As has already been laid out, there is a general scarcity of NI data which, combined with the high complexity of each sample, leads almost inevitably to the so-called curse of dimensionality. It has been shown that for small training samples(n<130), classifications of schizophrenia patients using sMRI were not stabilized. However, in the literature, more than half of the approaches were under this threshold. To solve this small sample size issue, efforts have already been made to accumulate samples to increase the globally available samples using multi-site data-sharing initiatives and cloud computing. Adding to the already costly data acquisition pipeline for NI data is the added factor of working with human subjects where ethical, legal, and also privacy topics play a fundamental and delicate role in making the current efforts more challenging to implement and have to be taken into consideration when trying to work for a solution.
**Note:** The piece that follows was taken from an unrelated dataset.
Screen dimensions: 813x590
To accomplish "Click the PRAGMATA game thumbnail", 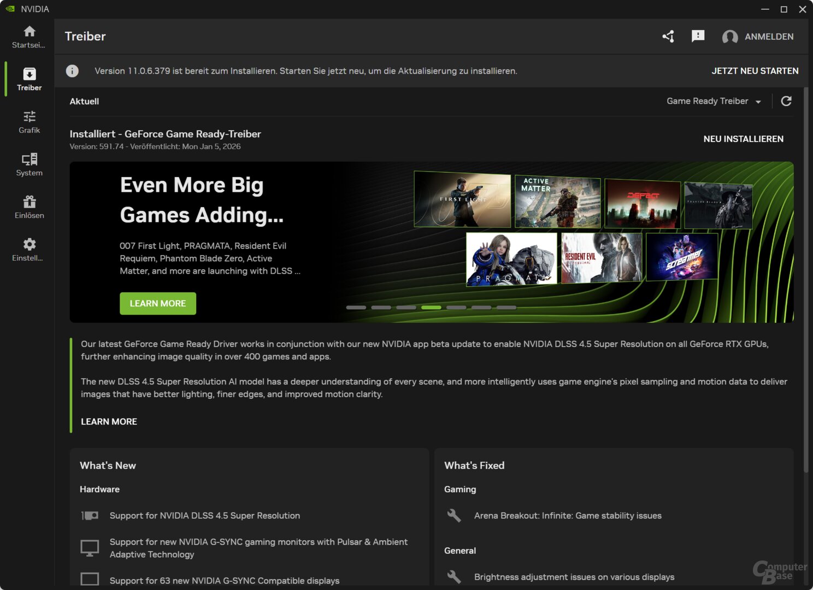I will click(511, 259).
Differential diagnosis and disease subtype classification

Although many promising results using ML for automatic diagnosis have arisen over time, there are two main challenges pointed out by the survey. The first one is to differentially diagnoses diseases that have overlapping symptoms. The second is when conditions manifest in a spectrum and are thus sometimes better diagnosticated in subtypes.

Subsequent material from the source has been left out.